Dette du Sénégal : Abdourahmane Ba met en garde contre toute interprétation hâtive

Le débat sur le futur traitement de la dette du Sénégal appelle, selon Abdourahmane Ba, président du Think Tank FOYRE, à davantage de prudence dans l’interprétation des termes employés par le Fonds monétaire international (FMI) et les autorités sénégalaises.

Dans une analyse publiée le 1er septembre, l’économiste estime qu’il est désormais possible de parler de restructuration de la dette au sens large, notamment de reprofilage, mais qu’il serait prématuré d’évoquer une décote ou une restructuration profonde.

Abdourahmane Ba relève que le communiqué du FMI utilise l’expression « debt treatment », ou traitement de la dette, sans préciser la nature exacte de l’opération envisagée. Selon lui, cette formulation ne permet pas de déterminer si le Sénégal bénéficiera d’un allongement des maturités, d’un réaménagement des taux d’intérêt, d’un report des échéances ou d’une réduction du principal.

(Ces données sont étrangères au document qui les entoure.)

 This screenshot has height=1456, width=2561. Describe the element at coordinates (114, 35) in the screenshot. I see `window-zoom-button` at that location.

L’analyse s’appuie également sur une information rapportée par Reuters, selon laquelle un communiqué distinct du ministère sénégalais de l’Économie et des Finances indique que le Sénégal a accepté de restructurer sa dette dans le cadre renforcé du « Common Framework », avec une solution adaptée à la composition particulière de son endettement.

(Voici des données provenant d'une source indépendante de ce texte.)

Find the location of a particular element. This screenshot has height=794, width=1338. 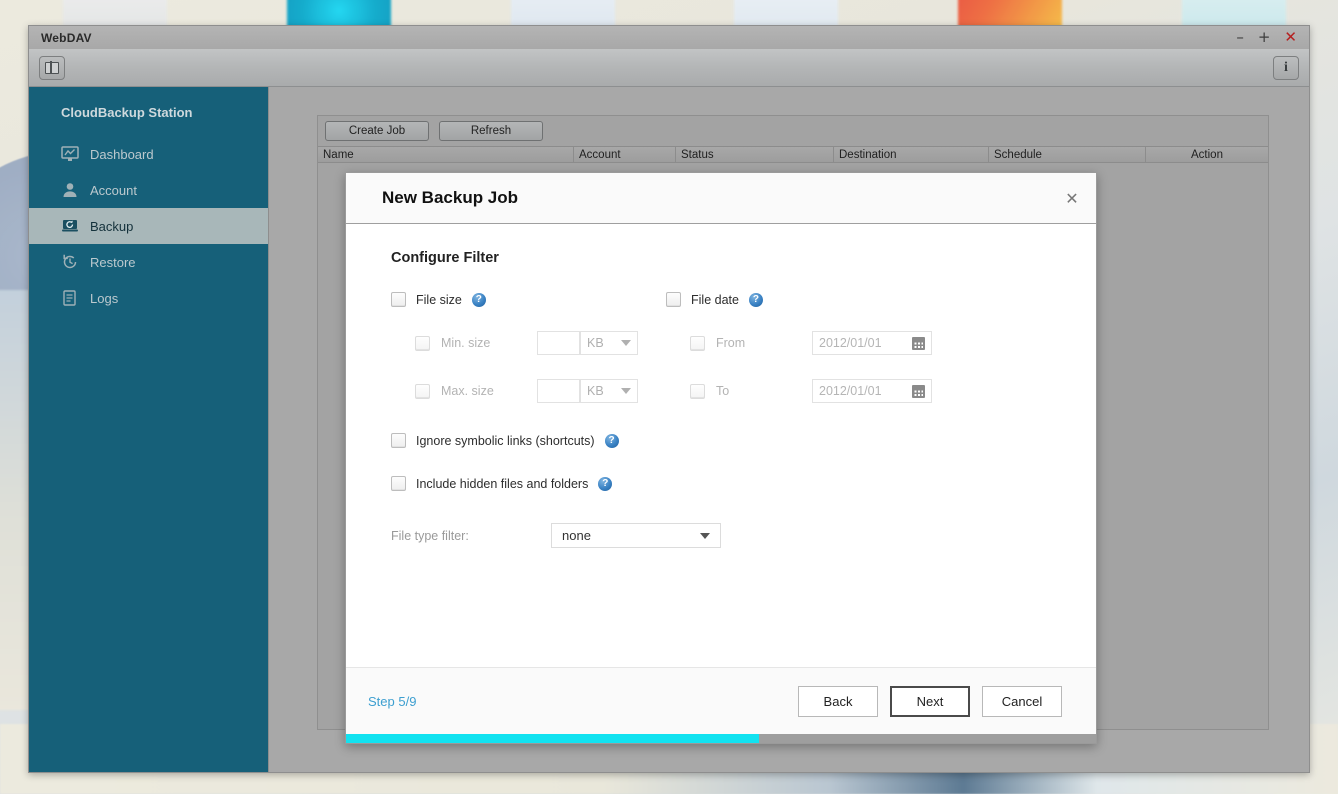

Pour Abdourahmane Ba, le terme « restructuration » peut donc être utilisé pour qualifier le processus engagé. Mais la question essentielle demeure celle de son ampleur. Un simple reprofilage pourrait consister à allonger les maturités, reporter certains remboursements ou éventuellement réduire les coupons, sans toucher au principal. Une opération plus profonde entraînerait, elle, une diminution significative de la valeur actuelle nette de la dette, voire une décote du principal.

« Aucune information officielle disponible aujourd’hui ne permet d’affirmer qu’un haircut a été accepté », souligne-t-il. Il appelle ainsi à ne pas traduire automatiquement l’expression « debt treatment » par une décote de la dette.

L’expert invite désormais à surveiller plusieurs paramètres, notamment le périmètre des créanciers concernés, les nouvelles maturités, les taux d’intérêt, les éventuelles périodes de grâce et une possible réduction de la valeur actuelle nette de la dette.

Il rappelle également que le FMI avait précédemment indiqué qu’il ne déterminait pas lui-même le périmètre d’une éventuelle restructuration et qu’il n’avait pas, en principe, à imposer l’inclusion de la dette domestique.

Sa conclusion est sans équivoque : une restructuration semble désormais actée dans son principe, mais sa forme exacte reste à déterminer. Le gouvernement pourrait ainsi privilégier une opération principalement fondée sur le reprofilage plutôt qu’une restructuration lourde impliquant une décote du principal.